10.10.2015

The Taming of the Shrew at the Mariinsky

On 13 October at the Concert Hall of the Mariinsky Theatre soloists of the Academy of Young Opera Singers will be presenting Vissarion Shebalin’s opera The Taming of the Shrew in concert, the first performance in the Mariinsky Theatre’s new vocal series Not Love Alone.

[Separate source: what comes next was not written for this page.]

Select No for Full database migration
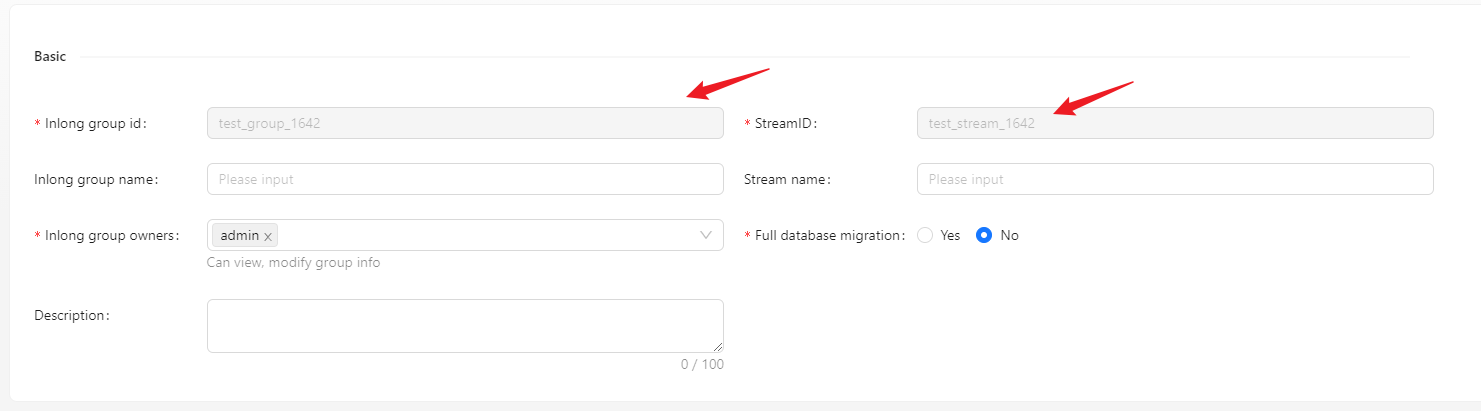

Soviet classics will find a new lease of life thanks to Larisa Gergieva’s new subscription Not Love Alone. Soloists of the Academy of Young Singers will be performing rarely staged and even forgotten scores, such as Kabalevsky’s Colas Breugnon, Molchanov’s The Dawns Here Are Quiet, Dzerzhinsky’s And Quiet Flows the Don, Shostakovich’s Moscow, Cheryomushki and Shchedrin’s Not Love Alone. The revival of these works is not just nostalgia for the Soviet past but for the character of the music – youthfully ebullient, sincere, at times naïve and, undoubtedly, worthy of being performed on the stage and capable of finding a response from even the most diverse audiences.
Shebalin wrote the operetta The Taming of the Shrew for the Sverdlovsk Musical Comedy Theatre, as the composer had been evacuated there during the war. Shakespeare’s play had been transformed into a libretto by the theatre and literature historian and translator Abram Gozenpud, who specialised in the British playwright’s works. Despite his fine knowledge of the source material, Gozenpud departed from the original in many scenes. Shebalin was satisfied – after the premiere he responded to any compliments by saying “there’s a good libretto there.”
Several years later the composer reworked the operetta into a four-act comic opera which was first performed for the public in 1955 – sixty years ago.
The Taming of the Shrew was the only opera composed by Vissarion Shebalin (1902–1963).